▶ _Goal_:
Offset every coordinate in the answers by adding 30, and rewrite all lines in the stretch from the line containing "This screenshot has" through the line containing "point(243,202)", keeping the rest of each line unchanged.

▶ _Given data_:
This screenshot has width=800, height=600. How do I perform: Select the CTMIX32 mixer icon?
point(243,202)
==
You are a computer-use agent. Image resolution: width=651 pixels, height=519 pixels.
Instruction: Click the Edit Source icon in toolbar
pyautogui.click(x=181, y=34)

▶ _Exercise solution_:
This screenshot has width=800, height=600. How do I perform: Select the CTMIX32 mixer icon?
point(273,232)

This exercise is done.